▸ What is being asked
Swap "center point" for "midpoint" everywhere in the listing below, and reproduce the lines with nothing else changed.

━━ Data for this task ━━

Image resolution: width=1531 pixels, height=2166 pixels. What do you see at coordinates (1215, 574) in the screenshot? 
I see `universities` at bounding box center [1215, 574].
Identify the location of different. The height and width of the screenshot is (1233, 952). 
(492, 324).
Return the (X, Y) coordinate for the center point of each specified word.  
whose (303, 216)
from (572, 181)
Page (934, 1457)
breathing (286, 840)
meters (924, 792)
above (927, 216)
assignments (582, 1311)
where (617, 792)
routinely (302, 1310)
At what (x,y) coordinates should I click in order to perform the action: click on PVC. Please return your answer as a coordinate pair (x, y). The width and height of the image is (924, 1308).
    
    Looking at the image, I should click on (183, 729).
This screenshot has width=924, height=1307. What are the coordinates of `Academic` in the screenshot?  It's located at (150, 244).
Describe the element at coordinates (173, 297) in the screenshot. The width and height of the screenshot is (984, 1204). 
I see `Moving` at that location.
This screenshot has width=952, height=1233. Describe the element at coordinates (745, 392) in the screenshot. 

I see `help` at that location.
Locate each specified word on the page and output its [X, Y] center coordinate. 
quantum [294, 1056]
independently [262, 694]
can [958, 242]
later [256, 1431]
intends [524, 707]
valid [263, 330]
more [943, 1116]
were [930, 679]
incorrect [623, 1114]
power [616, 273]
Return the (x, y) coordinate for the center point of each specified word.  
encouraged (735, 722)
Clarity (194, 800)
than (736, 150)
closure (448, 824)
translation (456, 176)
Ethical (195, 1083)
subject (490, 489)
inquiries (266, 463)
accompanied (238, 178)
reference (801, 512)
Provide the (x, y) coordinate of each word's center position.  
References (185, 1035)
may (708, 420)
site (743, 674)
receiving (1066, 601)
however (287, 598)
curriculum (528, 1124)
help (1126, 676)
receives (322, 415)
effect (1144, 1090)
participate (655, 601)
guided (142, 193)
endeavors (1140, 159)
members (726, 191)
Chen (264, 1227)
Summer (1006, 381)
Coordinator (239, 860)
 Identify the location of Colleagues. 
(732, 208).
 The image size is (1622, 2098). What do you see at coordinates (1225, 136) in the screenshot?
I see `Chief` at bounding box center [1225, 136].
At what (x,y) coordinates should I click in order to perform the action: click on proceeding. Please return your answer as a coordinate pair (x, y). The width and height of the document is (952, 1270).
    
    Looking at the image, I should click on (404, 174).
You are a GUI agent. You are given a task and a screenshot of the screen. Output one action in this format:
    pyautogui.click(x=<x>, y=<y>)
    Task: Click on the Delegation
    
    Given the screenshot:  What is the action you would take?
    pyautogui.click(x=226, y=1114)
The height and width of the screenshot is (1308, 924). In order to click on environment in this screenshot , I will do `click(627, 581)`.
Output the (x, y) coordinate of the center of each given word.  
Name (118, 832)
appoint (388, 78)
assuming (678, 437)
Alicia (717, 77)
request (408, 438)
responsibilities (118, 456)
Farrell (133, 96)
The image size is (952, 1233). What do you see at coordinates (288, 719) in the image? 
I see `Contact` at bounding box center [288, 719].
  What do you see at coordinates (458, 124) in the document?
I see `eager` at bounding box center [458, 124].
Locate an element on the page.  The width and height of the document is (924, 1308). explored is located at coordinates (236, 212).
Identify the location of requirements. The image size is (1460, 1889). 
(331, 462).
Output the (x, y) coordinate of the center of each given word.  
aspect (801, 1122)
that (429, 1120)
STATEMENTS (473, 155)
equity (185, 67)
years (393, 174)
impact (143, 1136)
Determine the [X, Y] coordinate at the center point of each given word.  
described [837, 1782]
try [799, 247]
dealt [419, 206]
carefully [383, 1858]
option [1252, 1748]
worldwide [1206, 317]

━━━

▸ Final result
Image resolution: width=1531 pixels, height=2166 pixels. What do you see at coordinates (1215, 574) in the screenshot? 
I see `universities` at bounding box center [1215, 574].
Identify the location of different. The height and width of the screenshot is (1233, 952). 
(492, 324).
Return the (X, Y) coordinate for the midpoint of each specified word.  
whose (303, 216)
from (572, 181)
Page (934, 1457)
breathing (286, 840)
meters (924, 792)
above (927, 216)
assignments (582, 1311)
where (617, 792)
routinely (302, 1310)
At what (x,y) coordinates should I click in order to perform the action: click on PVC. Please return your answer as a coordinate pair (x, y). The width and height of the image is (924, 1308).
    
    Looking at the image, I should click on (183, 729).
This screenshot has width=924, height=1307. What are the coordinates of `Academic` in the screenshot?  It's located at (150, 244).
Describe the element at coordinates (173, 297) in the screenshot. The width and height of the screenshot is (984, 1204). 
I see `Moving` at that location.
This screenshot has width=952, height=1233. Describe the element at coordinates (745, 392) in the screenshot. 

I see `help` at that location.
Locate each specified word on the page and output its [X, Y] center coordinate. 
quantum [294, 1056]
independently [262, 694]
can [958, 242]
later [256, 1431]
intends [524, 707]
valid [263, 330]
more [943, 1116]
were [930, 679]
incorrect [623, 1114]
power [616, 273]
Return the (x, y) coordinate for the midpoint of each specified word.  
encouraged (735, 722)
Clarity (194, 800)
than (736, 150)
closure (448, 824)
translation (456, 176)
Ethical (195, 1083)
subject (490, 489)
inquiries (266, 463)
accompanied (238, 178)
reference (801, 512)
Provide the (x, y) coordinate of each word's center position.  
References (185, 1035)
may (708, 420)
site (743, 674)
receiving (1066, 601)
however (287, 598)
curriculum (528, 1124)
help (1126, 676)
receives (322, 415)
effect (1144, 1090)
participate (655, 601)
guided (142, 193)
endeavors (1140, 159)
members (726, 191)
Chen (264, 1227)
Summer (1006, 381)
Coordinator (239, 860)
 Identify the location of Colleagues. 
(732, 208).
 The image size is (1622, 2098). What do you see at coordinates (1225, 136) in the screenshot?
I see `Chief` at bounding box center [1225, 136].
At what (x,y) coordinates should I click in order to perform the action: click on proceeding. Please return your answer as a coordinate pair (x, y). The width and height of the document is (952, 1270).
    
    Looking at the image, I should click on (404, 174).
You are a GUI agent. You are given a task and a screenshot of the screen. Output one action in this format:
    pyautogui.click(x=<x>, y=<y>)
    Task: Click on the Delegation
    
    Given the screenshot:  What is the action you would take?
    pyautogui.click(x=226, y=1114)
The height and width of the screenshot is (1308, 924). In order to click on environment in this screenshot , I will do `click(627, 581)`.
Output the (x, y) coordinate of the center of each given word.  
Name (118, 832)
appoint (388, 78)
assuming (678, 437)
Alicia (717, 77)
request (408, 438)
responsibilities (118, 456)
Farrell (133, 96)
The image size is (952, 1233). What do you see at coordinates (288, 719) in the image? 
I see `Contact` at bounding box center [288, 719].
  What do you see at coordinates (458, 124) in the document?
I see `eager` at bounding box center [458, 124].
Locate an element on the page.  The width and height of the document is (924, 1308). explored is located at coordinates (236, 212).
Identify the location of requirements. The image size is (1460, 1889). 
(331, 462).
Output the (x, y) coordinate of the center of each given word.  
aspect (801, 1122)
that (429, 1120)
STATEMENTS (473, 155)
equity (185, 67)
years (393, 174)
impact (143, 1136)
Determine the [X, Y] coordinate at the midpoint of each given word.  
described [837, 1782]
try [799, 247]
dealt [419, 206]
carefully [383, 1858]
option [1252, 1748]
worldwide [1206, 317]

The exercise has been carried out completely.